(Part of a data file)
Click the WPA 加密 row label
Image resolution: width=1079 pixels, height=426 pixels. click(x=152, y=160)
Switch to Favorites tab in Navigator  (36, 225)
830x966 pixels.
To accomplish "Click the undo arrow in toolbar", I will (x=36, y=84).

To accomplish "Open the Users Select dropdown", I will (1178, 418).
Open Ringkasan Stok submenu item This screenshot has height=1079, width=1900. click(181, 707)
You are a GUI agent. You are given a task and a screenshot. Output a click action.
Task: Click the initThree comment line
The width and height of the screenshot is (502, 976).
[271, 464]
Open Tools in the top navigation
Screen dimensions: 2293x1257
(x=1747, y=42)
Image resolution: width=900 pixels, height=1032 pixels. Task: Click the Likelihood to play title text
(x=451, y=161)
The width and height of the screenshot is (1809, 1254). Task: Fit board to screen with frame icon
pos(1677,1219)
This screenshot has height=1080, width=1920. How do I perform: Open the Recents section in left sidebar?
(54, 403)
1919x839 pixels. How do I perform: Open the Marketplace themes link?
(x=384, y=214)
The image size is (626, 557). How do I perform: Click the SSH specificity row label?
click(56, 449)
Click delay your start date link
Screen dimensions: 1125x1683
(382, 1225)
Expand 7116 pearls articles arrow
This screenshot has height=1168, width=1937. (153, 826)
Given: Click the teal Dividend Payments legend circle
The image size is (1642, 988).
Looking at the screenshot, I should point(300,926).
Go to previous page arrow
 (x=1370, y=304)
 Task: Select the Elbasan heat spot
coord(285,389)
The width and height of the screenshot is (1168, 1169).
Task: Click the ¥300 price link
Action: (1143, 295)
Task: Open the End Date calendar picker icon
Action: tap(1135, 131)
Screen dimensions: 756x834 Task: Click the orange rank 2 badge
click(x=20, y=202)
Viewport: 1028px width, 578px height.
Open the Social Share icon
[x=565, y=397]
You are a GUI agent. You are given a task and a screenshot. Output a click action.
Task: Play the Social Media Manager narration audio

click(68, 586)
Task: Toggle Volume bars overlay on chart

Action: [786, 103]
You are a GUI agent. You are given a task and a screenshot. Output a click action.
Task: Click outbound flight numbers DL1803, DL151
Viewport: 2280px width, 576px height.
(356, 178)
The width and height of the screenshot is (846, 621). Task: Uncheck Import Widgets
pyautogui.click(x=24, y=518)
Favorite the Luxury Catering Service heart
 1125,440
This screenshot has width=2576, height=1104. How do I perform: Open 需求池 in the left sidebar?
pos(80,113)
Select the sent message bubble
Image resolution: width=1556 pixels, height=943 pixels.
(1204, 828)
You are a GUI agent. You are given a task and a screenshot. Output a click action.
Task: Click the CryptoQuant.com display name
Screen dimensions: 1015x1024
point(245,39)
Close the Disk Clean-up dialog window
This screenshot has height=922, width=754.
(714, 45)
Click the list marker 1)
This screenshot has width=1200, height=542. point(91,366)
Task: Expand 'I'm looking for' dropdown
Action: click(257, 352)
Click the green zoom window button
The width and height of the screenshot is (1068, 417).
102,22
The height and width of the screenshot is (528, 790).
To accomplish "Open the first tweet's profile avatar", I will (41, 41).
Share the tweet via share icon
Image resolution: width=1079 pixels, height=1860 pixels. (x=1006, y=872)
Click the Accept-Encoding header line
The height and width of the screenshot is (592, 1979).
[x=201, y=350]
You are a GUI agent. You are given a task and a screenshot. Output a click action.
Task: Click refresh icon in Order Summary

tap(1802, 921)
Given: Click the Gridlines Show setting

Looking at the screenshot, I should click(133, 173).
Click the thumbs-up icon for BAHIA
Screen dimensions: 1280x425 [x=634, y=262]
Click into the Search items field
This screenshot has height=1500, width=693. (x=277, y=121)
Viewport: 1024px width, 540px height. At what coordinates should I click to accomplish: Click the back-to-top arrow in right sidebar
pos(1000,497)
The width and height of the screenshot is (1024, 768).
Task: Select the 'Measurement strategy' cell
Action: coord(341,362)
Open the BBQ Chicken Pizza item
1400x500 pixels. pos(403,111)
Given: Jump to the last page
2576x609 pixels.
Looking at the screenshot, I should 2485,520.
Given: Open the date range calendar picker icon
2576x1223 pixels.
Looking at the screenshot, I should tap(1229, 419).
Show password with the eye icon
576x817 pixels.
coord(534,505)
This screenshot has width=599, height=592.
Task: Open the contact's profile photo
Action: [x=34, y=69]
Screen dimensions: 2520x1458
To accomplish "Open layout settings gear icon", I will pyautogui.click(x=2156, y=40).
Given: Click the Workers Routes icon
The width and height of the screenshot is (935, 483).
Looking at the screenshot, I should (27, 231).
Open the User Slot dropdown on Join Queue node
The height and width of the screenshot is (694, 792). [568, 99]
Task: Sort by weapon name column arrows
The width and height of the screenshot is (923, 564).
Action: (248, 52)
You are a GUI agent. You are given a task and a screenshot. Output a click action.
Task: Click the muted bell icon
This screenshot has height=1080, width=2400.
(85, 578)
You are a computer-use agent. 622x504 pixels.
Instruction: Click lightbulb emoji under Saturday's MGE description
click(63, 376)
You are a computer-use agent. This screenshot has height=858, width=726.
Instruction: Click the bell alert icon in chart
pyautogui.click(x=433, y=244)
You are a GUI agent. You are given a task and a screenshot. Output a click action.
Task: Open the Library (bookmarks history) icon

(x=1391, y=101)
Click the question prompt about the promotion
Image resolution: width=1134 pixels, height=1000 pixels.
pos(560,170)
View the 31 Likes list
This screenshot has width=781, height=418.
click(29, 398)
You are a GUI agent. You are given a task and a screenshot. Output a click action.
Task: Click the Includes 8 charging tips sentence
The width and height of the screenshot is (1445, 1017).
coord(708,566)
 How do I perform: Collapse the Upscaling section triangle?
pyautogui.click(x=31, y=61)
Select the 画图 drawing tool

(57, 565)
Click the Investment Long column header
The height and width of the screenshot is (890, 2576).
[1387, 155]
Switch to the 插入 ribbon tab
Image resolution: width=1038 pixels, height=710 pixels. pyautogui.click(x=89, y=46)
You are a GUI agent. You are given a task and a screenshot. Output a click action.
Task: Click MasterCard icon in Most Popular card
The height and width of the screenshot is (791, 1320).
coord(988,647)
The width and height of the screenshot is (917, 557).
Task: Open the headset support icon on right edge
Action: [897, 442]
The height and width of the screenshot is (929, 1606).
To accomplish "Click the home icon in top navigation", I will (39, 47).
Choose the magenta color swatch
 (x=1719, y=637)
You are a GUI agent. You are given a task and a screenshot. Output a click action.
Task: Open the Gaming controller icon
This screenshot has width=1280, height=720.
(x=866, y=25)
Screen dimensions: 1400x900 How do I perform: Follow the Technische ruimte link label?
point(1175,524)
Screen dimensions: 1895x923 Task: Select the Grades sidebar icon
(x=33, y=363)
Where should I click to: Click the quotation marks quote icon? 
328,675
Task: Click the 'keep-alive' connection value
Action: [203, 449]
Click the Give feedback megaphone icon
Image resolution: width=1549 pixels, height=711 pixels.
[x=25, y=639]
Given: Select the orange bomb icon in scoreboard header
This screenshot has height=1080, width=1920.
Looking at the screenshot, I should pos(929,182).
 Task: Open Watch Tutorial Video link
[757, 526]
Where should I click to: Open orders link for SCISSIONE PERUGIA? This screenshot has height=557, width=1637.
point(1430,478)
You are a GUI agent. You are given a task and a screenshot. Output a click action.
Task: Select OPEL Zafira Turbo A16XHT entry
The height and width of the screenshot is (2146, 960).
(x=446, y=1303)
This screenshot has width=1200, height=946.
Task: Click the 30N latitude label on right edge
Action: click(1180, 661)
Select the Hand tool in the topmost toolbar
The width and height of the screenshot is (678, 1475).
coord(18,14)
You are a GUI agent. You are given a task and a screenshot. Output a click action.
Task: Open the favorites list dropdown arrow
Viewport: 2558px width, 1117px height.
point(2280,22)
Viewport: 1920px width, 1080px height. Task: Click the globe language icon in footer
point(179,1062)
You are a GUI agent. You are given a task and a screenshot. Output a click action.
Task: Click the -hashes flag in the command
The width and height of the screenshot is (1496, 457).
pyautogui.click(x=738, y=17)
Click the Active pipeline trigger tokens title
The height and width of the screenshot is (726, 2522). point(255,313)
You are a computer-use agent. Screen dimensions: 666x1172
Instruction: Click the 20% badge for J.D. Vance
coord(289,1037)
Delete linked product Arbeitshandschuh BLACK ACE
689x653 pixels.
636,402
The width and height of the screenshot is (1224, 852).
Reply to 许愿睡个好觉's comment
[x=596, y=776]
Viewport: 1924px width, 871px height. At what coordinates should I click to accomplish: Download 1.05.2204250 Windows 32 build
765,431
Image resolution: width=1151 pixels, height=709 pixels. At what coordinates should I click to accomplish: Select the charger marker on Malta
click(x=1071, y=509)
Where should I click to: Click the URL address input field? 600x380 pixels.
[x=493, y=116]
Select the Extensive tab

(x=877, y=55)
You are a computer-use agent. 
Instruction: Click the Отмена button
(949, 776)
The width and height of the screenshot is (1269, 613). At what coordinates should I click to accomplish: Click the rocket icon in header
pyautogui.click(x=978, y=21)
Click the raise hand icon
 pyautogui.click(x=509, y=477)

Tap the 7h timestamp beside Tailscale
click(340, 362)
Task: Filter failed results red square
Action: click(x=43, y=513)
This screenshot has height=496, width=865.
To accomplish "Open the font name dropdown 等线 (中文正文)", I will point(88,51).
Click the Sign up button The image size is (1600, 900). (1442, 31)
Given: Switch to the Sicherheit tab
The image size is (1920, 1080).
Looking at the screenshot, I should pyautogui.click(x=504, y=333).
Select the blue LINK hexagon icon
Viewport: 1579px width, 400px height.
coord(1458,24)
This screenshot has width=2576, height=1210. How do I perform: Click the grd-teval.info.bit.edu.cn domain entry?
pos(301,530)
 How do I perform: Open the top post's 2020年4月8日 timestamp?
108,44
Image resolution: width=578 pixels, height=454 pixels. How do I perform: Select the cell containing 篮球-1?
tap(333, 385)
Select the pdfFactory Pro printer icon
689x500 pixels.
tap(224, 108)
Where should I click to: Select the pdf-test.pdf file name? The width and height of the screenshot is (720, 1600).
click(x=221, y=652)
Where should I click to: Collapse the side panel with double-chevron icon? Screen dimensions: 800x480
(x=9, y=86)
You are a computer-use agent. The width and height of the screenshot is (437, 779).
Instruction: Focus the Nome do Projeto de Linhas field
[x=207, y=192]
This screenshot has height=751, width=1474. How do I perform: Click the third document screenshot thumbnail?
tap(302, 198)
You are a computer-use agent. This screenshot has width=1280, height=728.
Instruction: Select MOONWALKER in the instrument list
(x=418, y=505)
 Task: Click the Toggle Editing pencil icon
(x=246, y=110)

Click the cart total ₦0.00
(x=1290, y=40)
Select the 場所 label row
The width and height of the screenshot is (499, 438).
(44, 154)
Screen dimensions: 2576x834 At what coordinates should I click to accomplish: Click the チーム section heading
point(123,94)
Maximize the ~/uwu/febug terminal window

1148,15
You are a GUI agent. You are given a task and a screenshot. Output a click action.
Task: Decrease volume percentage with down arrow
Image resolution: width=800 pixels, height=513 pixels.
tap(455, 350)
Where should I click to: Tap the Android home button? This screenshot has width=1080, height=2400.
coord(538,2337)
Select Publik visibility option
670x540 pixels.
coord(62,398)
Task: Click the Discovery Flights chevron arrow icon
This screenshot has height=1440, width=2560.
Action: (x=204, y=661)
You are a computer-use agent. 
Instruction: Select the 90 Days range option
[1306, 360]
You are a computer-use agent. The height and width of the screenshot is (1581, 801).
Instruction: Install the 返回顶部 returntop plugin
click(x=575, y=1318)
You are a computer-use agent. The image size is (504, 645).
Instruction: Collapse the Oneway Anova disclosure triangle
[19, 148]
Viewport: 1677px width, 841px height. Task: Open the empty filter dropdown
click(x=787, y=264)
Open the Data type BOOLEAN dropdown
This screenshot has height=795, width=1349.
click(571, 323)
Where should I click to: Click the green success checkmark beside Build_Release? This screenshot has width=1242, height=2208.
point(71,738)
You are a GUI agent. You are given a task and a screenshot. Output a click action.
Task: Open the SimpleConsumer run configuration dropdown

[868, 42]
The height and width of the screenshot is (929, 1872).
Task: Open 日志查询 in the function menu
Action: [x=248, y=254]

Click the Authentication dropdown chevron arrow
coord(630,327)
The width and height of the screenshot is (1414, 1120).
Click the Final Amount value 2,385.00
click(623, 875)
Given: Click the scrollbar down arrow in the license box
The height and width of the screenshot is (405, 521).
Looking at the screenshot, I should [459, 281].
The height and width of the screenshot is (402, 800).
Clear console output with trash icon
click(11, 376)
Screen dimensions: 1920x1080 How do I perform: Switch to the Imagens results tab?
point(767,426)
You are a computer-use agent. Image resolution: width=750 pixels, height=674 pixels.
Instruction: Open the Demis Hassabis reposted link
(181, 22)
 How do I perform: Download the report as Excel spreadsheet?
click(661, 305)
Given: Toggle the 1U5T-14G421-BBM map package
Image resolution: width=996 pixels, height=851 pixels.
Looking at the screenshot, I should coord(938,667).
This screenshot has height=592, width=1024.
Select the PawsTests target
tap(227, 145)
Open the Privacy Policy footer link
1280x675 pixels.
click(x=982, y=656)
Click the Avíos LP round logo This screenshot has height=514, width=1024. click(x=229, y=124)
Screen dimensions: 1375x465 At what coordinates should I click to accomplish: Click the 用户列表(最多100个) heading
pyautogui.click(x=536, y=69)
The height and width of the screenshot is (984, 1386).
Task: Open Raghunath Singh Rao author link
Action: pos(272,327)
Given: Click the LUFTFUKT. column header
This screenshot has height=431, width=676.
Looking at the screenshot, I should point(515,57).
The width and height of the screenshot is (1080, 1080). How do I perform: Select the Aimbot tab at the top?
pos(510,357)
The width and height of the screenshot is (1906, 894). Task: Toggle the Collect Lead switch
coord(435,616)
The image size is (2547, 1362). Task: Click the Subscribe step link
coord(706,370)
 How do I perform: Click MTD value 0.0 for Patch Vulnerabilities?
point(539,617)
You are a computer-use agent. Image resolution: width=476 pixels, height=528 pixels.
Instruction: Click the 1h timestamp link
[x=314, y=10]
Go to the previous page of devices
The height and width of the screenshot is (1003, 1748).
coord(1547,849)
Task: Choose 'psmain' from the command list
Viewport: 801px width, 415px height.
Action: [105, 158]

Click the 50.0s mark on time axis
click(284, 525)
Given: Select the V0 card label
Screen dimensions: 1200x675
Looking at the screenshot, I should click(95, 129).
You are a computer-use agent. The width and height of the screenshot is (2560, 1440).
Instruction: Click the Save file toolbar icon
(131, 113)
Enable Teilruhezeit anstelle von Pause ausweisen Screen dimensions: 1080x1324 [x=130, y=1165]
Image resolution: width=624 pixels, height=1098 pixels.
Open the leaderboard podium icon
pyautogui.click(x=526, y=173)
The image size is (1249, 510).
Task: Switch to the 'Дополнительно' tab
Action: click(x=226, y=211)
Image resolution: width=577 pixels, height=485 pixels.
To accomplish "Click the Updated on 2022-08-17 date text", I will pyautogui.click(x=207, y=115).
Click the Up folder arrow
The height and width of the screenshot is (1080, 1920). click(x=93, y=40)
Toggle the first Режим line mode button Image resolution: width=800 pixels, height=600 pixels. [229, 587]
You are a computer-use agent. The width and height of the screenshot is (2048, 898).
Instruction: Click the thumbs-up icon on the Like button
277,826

Work to do | Revise the stretch from the start of the listing through the line containing "will (1178, 418).", changing "Favorites" to "Bookmarks" and leaving every other part of those lines as it is.

Task output |
Click the WPA 加密 row label
Image resolution: width=1079 pixels, height=426 pixels. click(x=152, y=160)
Switch to Bookmarks tab in Navigator  (36, 225)
830x966 pixels.
To accomplish "Click the undo arrow in toolbar", I will (x=36, y=84).

To accomplish "Open the Users Select dropdown", I will (1178, 418).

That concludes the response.